拝啓、元婚約者様 捨てた私のことはお構いなく
 ホークは何を言っているのかわからないと言いたげに、眉間に深いしわを寄せた。
 
 フィーヌの予想が正しければ、これから始まるのは彼女を陥れるために仕組まれた馬鹿げた演劇だ。ただ優秀だったが故にバナージから敵視されてこの場に巻き込まれたホークには、できるだけ迷惑をかけたくないと思った。

 そのとき、ドアの向こうから複数の足音が聞こえてきた。

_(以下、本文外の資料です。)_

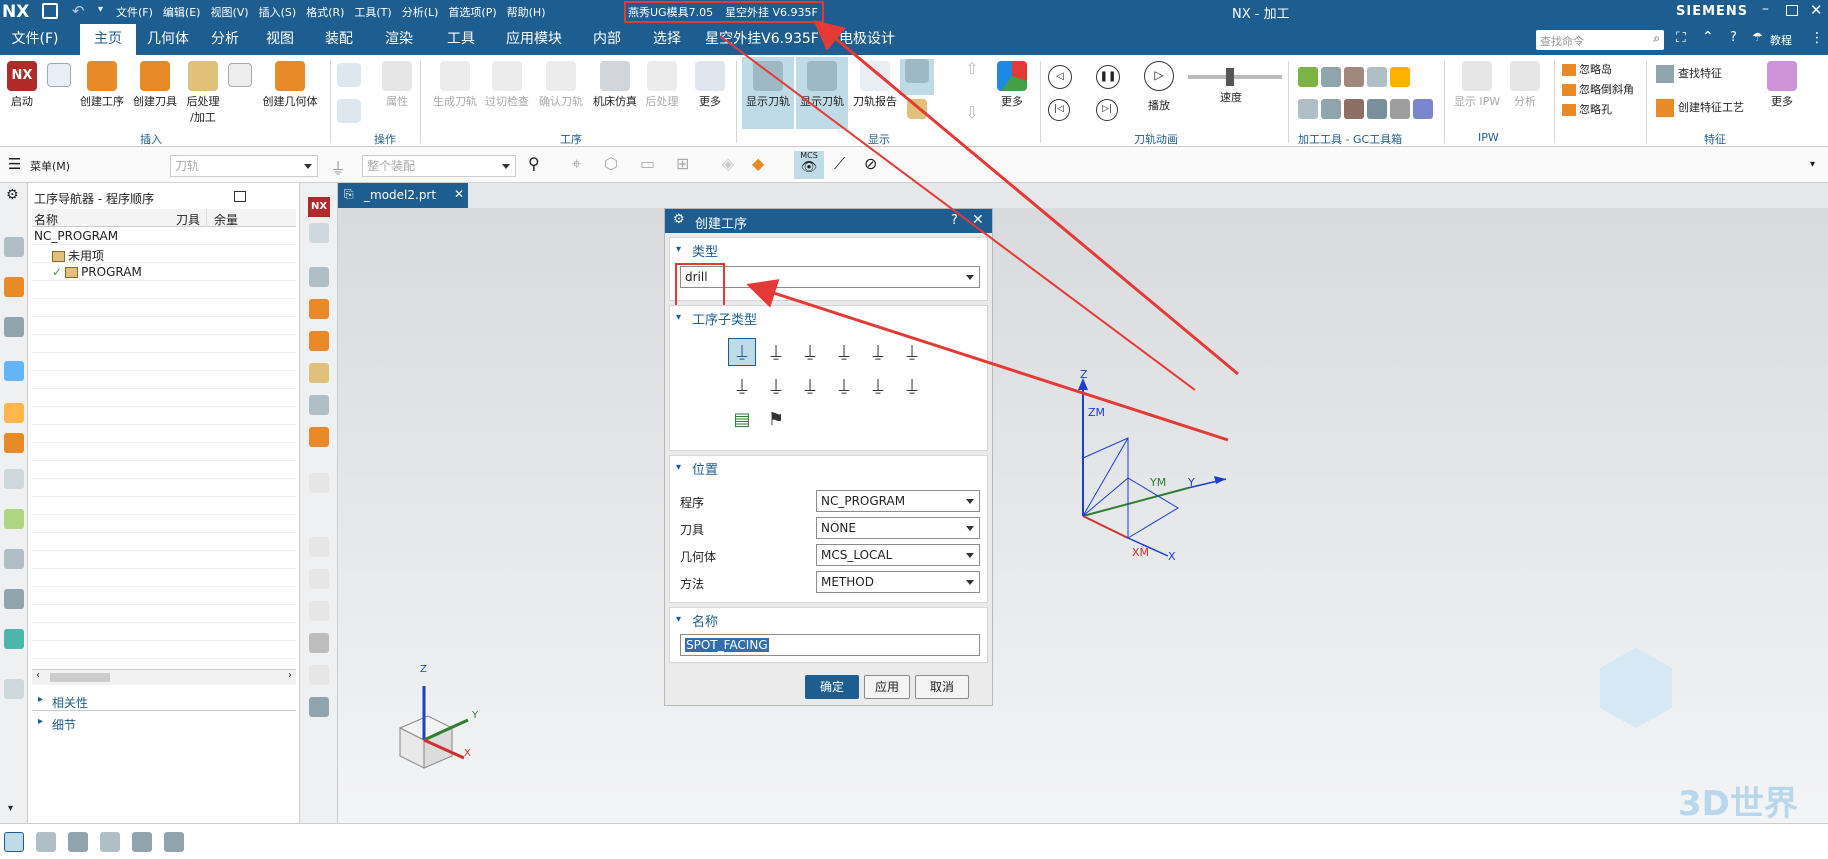 The height and width of the screenshot is (859, 1828). I want to click on menu-item: 分析(L), so click(420, 12).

「ここだ!」という声もする。

(来たわね)

 フィーヌはぎゅっとスカートの上の手を握る。
 
「誰か来たようだな」

 ホークも声に気付いたようで、立ち上がる。
 どんなに回しても開かなかったドアはいとも簡単に外側から開け放たれた。

「こんなところに男を連れ込んでこそこそといかがわしい行為をするとは、見損なったぞフィーヌ! こんなふしだらな女だったとは!」
 
 ビシッと右腕を水平に上げて、現れた人物──ここダイナー公爵家の嫡男であるバナージは、フィーヌを指さす。
 
(男を連れ込んだ? いかがわしい行為ですって?)

 その言葉、そのまま返してやりたいと思った。
 バナージはフィーヌがホークを誘惑してこの部屋に連れ込み、ただならぬ関係になったと主張しているが、かく言うバナージが随分前から浮気していることに気付いてないとでも思っているのだろうか。